Lokalpolitische Kolumne im Gäuboten vom 30.04.2018

Meine Meinung

Von Bodo Philipsen, SPD-Fraktionschef im Herrenberger Rat

Wie viele Jahre zuvor konnte die Stadt auch letzte Woche wieder zahlreiche Bürgerinnen und Bürger für ihr ehrenamtliches Engagement auszeichnen. Viele Menschen investieren einen Großteil ihrer Freizeit in ein Engagement für unser Gemeinwesen. Sie kümmern sich um ältere Menschen, die einsam sind, um Flüchtlinge, die fern der Heimat Fuß fassen müssen, um das Glockenmuseum oder um Kinder und Jugendliche, die Sport treiben wollen.

Ohne den bewundernswerten Einsatz dieser Menschen wäre unsere Gesellschaft kälter und unmenschlicher, vieles würde schlicht überhaupt nicht mehr funktionieren. Überwältigend viele Bürger wollen jetzt ehrenamtlich Schöffe am Amtsgericht werden. Die Fraktionen können die vielen Anträge gar nicht berücksichtigen. Wie schön wäre es, wenn ähnlich viele Bürgerinnen und Bürger bei den Fraktionen anfragen würden, ob sie für den nächsten Gemeinderat oder Ortschaftsrat kandidieren könnten.

Leider nimmt das Interesse im politischen Bereich ständig ab, selbst die Wahlbeteiligung wird bei Kommunalwahlen immer geringer. Wenn Demokratie aber funktionieren soll, muss sie von vielen gelebt werden. Wenn Bürger zum Teil zu Recht den Eindruck haben, ihre Positionen werden nicht ausreichend vertreten, dann hilft nicht schimpfen und beleidigen oder das Verbreiten von Fake News, sondern nur die Bereitschaft zum aktiven Mitwirken.

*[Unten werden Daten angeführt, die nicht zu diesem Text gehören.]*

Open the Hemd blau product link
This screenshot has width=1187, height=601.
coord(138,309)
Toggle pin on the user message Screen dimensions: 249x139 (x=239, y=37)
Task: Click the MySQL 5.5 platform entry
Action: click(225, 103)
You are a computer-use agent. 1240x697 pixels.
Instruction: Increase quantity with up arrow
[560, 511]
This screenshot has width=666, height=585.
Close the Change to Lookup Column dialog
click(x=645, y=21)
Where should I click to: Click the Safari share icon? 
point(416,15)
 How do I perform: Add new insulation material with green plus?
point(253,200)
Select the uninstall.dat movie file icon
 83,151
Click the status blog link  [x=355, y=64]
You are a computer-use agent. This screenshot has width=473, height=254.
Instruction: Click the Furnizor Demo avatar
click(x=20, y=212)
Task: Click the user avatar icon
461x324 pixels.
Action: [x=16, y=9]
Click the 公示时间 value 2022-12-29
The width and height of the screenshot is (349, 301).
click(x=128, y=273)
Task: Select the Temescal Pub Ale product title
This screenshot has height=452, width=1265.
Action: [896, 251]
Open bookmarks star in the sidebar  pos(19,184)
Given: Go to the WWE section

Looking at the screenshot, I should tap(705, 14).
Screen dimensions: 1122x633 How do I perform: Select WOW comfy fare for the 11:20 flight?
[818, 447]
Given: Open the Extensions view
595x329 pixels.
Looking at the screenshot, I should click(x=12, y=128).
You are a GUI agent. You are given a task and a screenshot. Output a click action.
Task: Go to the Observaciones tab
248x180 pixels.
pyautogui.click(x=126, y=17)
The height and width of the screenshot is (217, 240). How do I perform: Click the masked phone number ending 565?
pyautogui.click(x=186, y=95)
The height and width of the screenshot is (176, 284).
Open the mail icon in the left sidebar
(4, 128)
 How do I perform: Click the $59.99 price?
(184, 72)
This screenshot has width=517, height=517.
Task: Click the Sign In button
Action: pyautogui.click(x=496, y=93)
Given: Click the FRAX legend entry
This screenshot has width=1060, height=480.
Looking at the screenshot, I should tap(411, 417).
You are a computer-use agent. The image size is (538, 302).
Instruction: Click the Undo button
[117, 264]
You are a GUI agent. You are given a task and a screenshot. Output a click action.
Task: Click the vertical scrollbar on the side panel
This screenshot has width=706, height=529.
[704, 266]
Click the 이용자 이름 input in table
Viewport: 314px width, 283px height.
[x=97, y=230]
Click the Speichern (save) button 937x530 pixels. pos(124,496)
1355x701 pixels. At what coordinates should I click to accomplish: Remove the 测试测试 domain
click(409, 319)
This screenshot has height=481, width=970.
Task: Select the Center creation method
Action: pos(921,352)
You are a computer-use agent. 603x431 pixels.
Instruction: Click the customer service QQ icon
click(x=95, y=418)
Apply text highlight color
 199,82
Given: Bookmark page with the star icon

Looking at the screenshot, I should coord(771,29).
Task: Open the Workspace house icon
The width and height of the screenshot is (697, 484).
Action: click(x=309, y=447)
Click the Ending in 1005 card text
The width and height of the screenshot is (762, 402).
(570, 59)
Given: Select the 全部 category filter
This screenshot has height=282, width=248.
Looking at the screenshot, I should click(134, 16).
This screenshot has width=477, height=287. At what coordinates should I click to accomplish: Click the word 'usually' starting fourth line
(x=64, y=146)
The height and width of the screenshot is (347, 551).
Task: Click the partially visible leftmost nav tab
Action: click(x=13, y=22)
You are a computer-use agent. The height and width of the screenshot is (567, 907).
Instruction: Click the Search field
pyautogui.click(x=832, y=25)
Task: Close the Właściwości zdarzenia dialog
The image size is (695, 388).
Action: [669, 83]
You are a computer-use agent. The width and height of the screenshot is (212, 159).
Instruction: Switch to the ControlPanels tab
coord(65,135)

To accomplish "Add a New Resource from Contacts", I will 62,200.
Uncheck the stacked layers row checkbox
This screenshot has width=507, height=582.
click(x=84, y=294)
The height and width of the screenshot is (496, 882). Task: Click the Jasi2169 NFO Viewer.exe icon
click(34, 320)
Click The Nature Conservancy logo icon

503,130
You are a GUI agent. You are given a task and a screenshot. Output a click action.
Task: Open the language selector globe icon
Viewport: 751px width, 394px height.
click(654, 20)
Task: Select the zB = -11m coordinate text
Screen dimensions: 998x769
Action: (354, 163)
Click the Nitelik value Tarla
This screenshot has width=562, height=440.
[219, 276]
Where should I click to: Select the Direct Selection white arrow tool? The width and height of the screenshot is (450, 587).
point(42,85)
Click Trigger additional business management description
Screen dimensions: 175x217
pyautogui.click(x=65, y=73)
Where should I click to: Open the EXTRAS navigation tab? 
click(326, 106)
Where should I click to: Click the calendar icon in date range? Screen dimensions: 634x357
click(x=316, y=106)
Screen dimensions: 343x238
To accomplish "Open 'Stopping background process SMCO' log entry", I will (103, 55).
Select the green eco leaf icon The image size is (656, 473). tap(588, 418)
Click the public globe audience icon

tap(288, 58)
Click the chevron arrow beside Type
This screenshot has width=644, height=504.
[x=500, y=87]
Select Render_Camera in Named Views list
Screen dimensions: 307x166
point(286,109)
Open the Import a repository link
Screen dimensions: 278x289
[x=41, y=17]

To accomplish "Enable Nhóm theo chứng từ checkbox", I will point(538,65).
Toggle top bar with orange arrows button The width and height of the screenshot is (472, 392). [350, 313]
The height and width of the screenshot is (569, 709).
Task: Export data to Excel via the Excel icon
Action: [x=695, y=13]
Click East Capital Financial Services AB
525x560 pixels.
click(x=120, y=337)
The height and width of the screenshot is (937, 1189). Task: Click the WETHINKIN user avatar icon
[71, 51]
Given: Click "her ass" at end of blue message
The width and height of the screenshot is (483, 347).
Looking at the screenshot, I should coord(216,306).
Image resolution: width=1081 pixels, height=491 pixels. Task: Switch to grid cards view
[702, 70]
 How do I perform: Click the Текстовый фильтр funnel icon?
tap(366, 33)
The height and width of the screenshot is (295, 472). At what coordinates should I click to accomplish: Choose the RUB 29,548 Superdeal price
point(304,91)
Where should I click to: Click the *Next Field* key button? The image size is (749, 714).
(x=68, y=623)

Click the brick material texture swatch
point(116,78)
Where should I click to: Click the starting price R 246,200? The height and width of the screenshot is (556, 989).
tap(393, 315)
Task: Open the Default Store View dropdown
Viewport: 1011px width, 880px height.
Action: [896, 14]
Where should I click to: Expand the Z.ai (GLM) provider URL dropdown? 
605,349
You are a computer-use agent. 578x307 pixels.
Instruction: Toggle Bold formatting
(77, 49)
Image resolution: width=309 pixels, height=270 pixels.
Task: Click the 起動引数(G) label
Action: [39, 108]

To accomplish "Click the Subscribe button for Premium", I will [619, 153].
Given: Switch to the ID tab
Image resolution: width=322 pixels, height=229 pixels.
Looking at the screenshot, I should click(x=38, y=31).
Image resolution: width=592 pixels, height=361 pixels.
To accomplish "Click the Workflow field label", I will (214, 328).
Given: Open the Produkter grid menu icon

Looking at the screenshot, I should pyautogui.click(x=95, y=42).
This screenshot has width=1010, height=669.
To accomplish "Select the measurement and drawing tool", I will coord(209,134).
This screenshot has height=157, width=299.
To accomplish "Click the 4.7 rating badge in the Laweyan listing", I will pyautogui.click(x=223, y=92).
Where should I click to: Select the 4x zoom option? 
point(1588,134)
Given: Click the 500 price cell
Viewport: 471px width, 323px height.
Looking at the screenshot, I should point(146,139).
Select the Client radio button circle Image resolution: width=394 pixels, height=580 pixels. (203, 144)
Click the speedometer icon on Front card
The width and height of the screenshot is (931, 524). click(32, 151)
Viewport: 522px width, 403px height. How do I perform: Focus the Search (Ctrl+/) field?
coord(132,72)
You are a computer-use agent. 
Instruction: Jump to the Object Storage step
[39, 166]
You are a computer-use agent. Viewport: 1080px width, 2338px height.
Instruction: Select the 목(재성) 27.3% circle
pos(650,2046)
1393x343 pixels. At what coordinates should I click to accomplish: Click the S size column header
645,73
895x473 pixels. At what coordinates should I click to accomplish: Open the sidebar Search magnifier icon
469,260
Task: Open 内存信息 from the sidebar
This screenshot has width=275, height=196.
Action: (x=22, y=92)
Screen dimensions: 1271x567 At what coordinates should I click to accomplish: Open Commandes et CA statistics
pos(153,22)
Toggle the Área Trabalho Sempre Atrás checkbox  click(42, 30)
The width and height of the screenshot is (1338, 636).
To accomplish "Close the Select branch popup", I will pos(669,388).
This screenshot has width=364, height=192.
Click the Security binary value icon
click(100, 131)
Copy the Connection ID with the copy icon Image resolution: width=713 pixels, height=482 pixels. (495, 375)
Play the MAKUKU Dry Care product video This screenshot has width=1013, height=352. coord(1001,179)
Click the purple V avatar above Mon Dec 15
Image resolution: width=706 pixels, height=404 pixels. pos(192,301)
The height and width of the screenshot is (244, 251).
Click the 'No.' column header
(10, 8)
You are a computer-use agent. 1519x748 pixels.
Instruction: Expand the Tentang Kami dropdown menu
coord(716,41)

Lebendige Demokratie ist mehr als das reine Ankreuzen alle vier Jahre. Übrigens müssen auch im Wahllokal immer Ehrenamtliche sitzen. Wir als SPD hatten beantragt, dass auch für diese Aufgabe im Grundsatz alle Bürger herangezogen werden sollten. Demokratie ist anstrengend: Sie verlangt, dass ich mich informiere (da ist es bedrohlich, wenn immer mehr keine kommunalen Informationen lesen), dass ich begründbare Positionen beziehe (da ist es bedrohlich, wenn Algorithmen in sozialen Netzwerken die Leser nur mit Meinungen versorgen, die sie sowieso schon haben), dass ich Wege kenne, meine Meinung einzubringen (da ist es schlimm, wenn die, die für etwas eintreten mit Hass und Bedrohungen konfrontiert werden), vor allem aber auch die Fähigkeit Kompromisse zu schließen (da ist es schlimm, wenn dies als „Verlogenheit“ angesehen wird). Und: Ohne Menschen, die bereit sind, ihre Freizeit ehrenamtlich für Politik einzusetzen, kann es keine demokratische Willensbildung geben. Abstimmungen im Internet werden die komplexen Debatten um die Sache nie ersetzen können.

Eine Gesellschaft, die alles in professionelle Hände gibt, die nur gegen Geld Hilfe und Zuneigung erbringt, ist keine lebenswerte. Eine Demokratie, in der nur wenige aktiv sind und die anderen von den Zuschauerrängen faule Tomaten werfen, ist keine lebendige Demokratie.

Die friedensstiftende Magie der Mehrheitsentscheidung verliert dann an Bindungskraft und die Macht der Starken gewinnt die Oberhand. Es sind die Schwächsten, die dann am meisten verlieren.